His Broadway theater credits included Porgy and Bess (London production by Trevor Nunn), Sinatra at the Palladium, Sweet Charity, Kiss Me, Kate, Bells Are Ringing, Flower Drum Song, Parade, The Life, Cyrano, The Goodbye Girl, The Will Rogers Follies, Sinatra at Radio City, Pal Joey, Come Fly Away, Baby It's You!, and Honeymoon In Vegas.

Sebesky's work for television garnered three Emmy nominations, for Allegra's Window on Nickelodeon, The Edge of Night on ABC, and Guiding Light on CBS. He also composed film scores that include The People Next Door (1970), F. Scott Fitzgerald and 'The Last of the Belles' (1974), and The Rosary Murders (1987).

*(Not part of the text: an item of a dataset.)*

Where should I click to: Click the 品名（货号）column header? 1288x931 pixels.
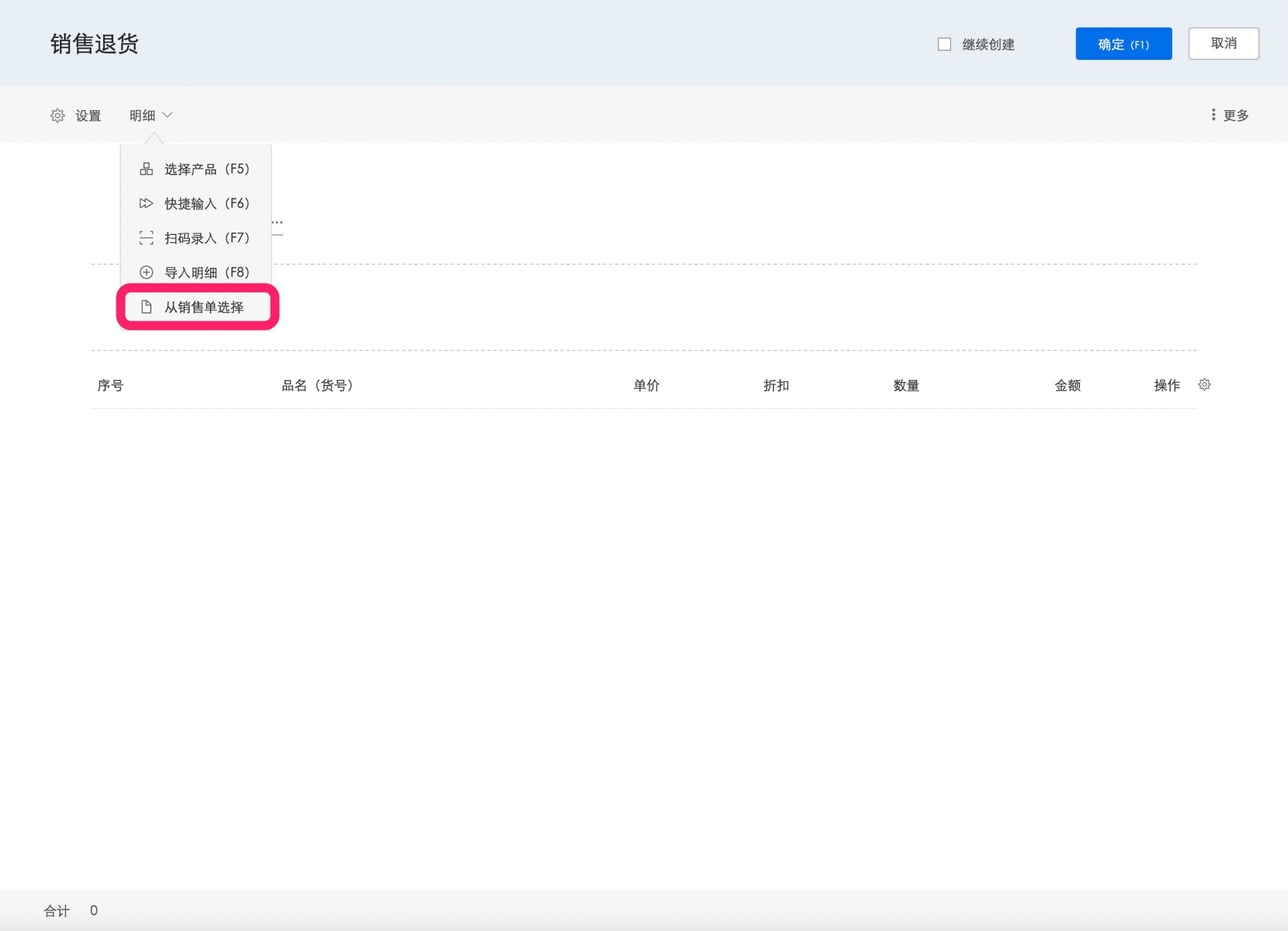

Sebesky arranged for hundreds of artists, including Barbra Streisand, Tony Bennett, Christina Aguilera, Britney Spears, John Pizzarelli, Michael Buble, Liza Minnelli, Seal, and Prince.

Don Sebesky married Janina Serden in 1986, and had two daughters with her; Olivia and Elizabeth. He had two sons from a previous marriage, Ken and Kevin, and two daughters, Ali and Cymbaline.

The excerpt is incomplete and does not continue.